If a line in the data below holds the word "Show", copy it.
*** RECORDED INFORMATION Section Begins ***
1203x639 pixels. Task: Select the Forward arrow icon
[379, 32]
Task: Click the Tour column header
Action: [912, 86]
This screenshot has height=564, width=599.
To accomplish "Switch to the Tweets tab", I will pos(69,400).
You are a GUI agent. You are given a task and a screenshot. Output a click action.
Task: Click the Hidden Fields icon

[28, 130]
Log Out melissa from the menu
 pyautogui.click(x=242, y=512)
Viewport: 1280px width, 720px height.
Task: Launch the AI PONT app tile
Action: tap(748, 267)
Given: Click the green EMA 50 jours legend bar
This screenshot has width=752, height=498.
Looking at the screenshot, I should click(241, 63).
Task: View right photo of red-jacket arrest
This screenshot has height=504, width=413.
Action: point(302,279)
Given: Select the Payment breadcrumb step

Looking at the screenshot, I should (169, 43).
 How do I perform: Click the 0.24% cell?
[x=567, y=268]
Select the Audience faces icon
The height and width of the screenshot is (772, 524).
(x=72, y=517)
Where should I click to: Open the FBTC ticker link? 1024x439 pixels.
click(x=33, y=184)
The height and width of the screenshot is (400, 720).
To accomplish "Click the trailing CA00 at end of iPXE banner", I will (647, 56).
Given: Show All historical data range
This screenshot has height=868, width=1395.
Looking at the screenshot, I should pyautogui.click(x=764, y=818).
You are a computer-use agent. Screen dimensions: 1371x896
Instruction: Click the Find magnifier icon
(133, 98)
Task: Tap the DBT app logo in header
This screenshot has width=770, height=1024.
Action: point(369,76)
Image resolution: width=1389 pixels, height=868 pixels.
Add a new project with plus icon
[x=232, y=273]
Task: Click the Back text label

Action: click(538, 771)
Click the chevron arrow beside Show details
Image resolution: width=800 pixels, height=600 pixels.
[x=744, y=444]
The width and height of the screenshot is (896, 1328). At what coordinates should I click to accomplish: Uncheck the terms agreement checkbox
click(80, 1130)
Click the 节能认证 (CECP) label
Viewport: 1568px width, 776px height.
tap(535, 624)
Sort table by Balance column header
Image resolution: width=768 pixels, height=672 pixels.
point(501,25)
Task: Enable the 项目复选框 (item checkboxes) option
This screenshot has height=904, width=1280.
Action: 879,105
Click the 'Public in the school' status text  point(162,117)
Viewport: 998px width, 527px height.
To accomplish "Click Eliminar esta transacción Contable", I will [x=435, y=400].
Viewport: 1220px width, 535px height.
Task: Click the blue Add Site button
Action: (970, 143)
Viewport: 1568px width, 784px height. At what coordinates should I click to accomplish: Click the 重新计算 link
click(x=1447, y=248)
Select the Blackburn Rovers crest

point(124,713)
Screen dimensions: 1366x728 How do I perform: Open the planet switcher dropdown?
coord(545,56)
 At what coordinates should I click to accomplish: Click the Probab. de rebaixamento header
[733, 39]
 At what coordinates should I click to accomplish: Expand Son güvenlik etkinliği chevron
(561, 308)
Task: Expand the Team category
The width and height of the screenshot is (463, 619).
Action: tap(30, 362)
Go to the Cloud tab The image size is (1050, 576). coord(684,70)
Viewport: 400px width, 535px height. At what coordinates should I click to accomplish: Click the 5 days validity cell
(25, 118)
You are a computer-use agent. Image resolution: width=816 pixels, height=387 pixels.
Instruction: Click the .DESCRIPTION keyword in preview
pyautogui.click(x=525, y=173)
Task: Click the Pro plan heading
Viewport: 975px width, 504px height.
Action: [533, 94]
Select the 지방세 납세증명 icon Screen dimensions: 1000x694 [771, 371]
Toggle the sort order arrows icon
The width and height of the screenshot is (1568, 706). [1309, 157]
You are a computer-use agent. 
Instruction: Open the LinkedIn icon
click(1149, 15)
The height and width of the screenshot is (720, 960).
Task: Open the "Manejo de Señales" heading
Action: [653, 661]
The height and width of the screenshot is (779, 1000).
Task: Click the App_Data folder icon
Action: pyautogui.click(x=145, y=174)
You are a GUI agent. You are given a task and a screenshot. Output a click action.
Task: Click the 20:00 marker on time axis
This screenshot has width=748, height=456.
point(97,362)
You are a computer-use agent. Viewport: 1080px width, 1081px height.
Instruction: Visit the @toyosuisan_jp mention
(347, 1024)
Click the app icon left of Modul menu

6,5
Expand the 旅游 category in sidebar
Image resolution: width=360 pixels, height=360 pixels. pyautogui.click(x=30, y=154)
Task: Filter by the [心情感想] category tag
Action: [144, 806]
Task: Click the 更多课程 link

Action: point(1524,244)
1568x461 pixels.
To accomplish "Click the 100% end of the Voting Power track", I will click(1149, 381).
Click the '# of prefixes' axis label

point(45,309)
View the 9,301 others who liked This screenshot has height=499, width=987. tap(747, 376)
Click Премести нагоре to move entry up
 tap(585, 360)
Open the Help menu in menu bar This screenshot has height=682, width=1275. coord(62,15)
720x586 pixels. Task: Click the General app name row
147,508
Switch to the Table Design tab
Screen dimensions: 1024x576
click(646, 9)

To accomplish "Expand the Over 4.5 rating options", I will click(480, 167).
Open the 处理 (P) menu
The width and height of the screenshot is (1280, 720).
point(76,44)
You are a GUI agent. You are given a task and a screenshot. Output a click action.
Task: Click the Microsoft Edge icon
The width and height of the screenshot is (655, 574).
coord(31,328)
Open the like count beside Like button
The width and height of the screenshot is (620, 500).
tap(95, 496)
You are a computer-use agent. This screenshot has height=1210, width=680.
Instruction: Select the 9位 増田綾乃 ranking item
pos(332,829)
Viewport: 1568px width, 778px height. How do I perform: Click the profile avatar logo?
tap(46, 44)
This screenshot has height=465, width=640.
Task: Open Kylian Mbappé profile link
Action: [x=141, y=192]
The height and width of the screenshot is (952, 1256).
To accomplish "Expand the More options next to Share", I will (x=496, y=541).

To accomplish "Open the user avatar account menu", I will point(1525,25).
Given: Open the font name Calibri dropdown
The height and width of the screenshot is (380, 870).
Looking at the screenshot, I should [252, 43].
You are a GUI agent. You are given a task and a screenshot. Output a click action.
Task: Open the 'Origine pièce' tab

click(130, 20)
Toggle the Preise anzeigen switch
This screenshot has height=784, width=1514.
*** RECORDED INFORMATION Section Ends ***
_REPLY TO THE EXERCISE_:
Given: Show All historical data range
Click the chevron arrow beside Show details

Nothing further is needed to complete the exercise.